__Consignes de l'exercice__
(a) Dans l'extrait sur la stratégie électorale d'Erdogan, où a eu lieu la rencontre du 25 mars 2021 ?
(b) Rédigez la suite de l'extrait sur la stratégie électorale d'Erdogan, en partant de sa dernière phrase.

__Extrait__
* * * *

La stratégie d'Erdogan sur les prochaines élections turques

Le président turc, Recep Tayyip Erdogan, le ministre des Affaires étrangères, Mevlut Cavusoglu, et le conseiller d'État et ministre des Affaires étrangères chinois, Wang Yi, lors d'une rencontre au palais présidentiel à Ankara, en Turquie, le 25 mars 2021. (Reuters)
Le président turc, Recep Tayyip Erdogan, le ministre des Affaires étrangères, Mevlut Cavusoglu, et le conseiller d'État et ministre des Affaires étrangères chinois, Wang Yi, lors d'une rencontre au palais présidentiel à Ankara, en Turquie, le 25 mars 2021. (Reuters)
Short Url
Publié le Mercredi 31 mars 2021

La stratégie d'Erdogan sur les prochaines élections turques

La stratégie d'Erdogan sur les prochaines élections turques
  • Le président a minutieusement créé une structure équilibrée au sein de son parti, de sorte que chaque composante de l'électorat y trouve un représentant qui appartient à son clan
  • Les mesures prises par M. Erdogan relèvent probablement d'une stratégie à long terme qui vise à préparer les élections générales de 2023, voire à ouvrir la voie à une élection surprise anticipée

Nombreuses sont les initiatives entreprises par le gouvernement turc dans le but d'accroître le soutien de la population, à l'approche des élections législatives prévues en 2023.

* * * *

__Données sources__
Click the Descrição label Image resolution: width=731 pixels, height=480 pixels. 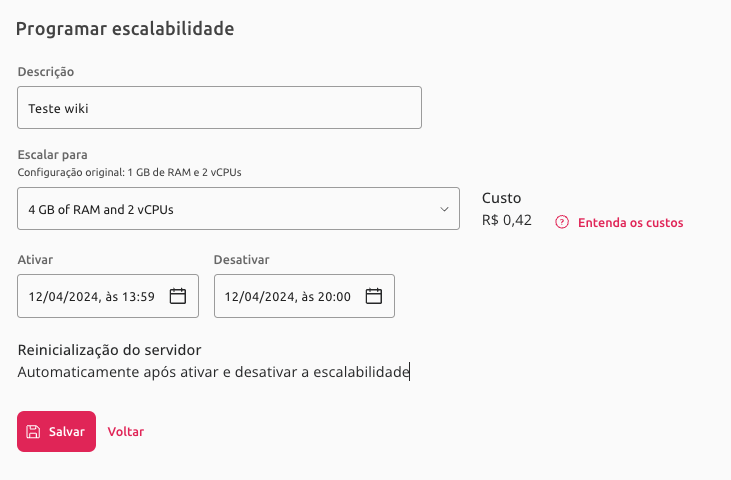(46, 72)
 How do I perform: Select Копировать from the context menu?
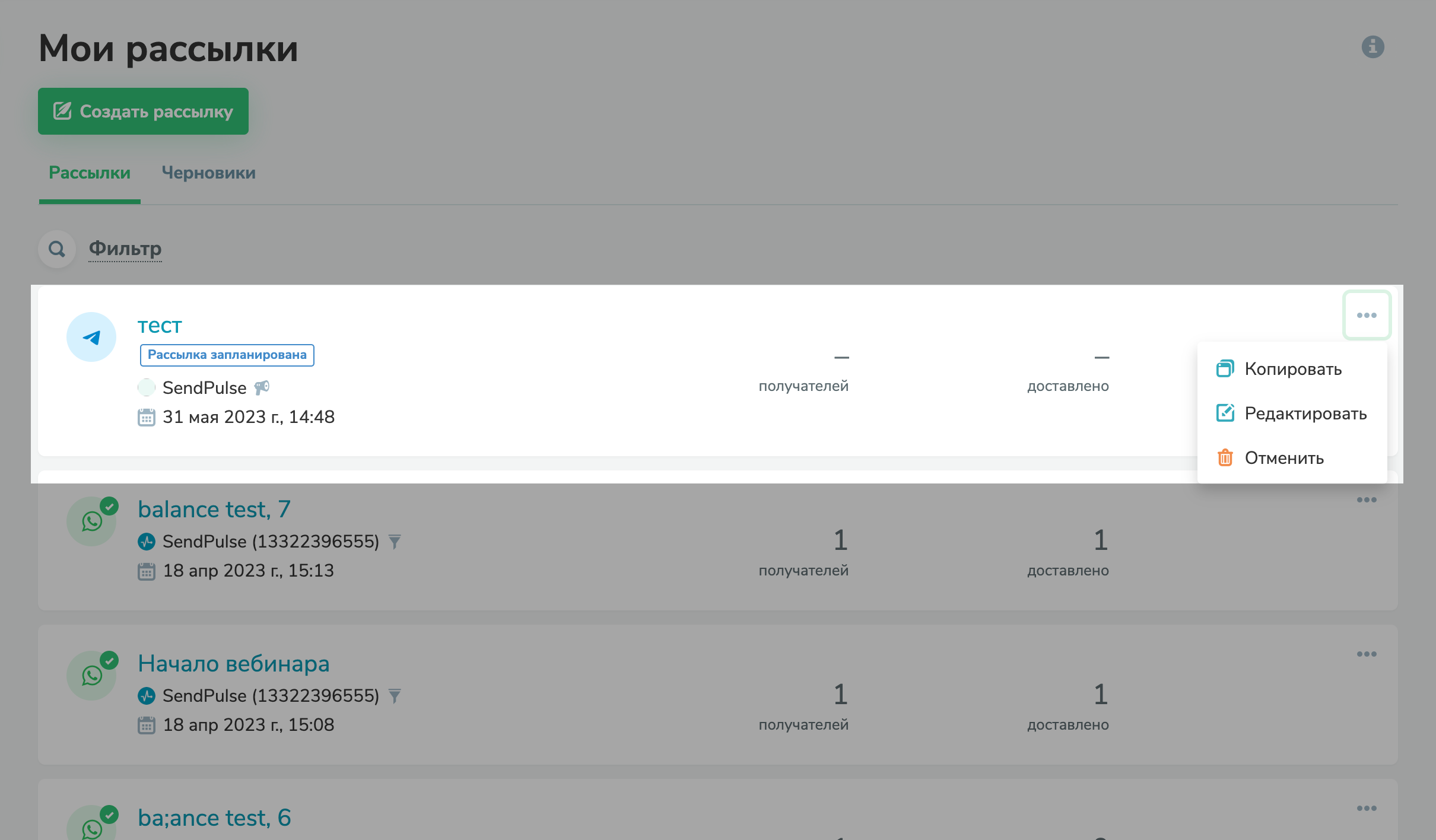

* * * *

__Réponses par consigne__
(a) Au palais présidentiel à Ankara, en Turquie.

(b)
L'une de ces initiatives concerne le retrait de la Turquie, la semaine dernière, de la Convention du conseil de l'Europe sur la prévention et la lutte contre la violence à l'égard des femmes et la violence domestique. Par cette décision, le gouvernement souhaite plaire aux parties conservatrices de l'électorat turc qui jugeaient que la Convention dépassait les bornes. Si ce désistement pourrait bien attirer quelques voix supplémentaires auprès de l'électorat conservateur, il pourrait aussi éloigner de nombreux membres du parti au pouvoir qui sont favorables à la lutte contre la violence à l'égard des femmes.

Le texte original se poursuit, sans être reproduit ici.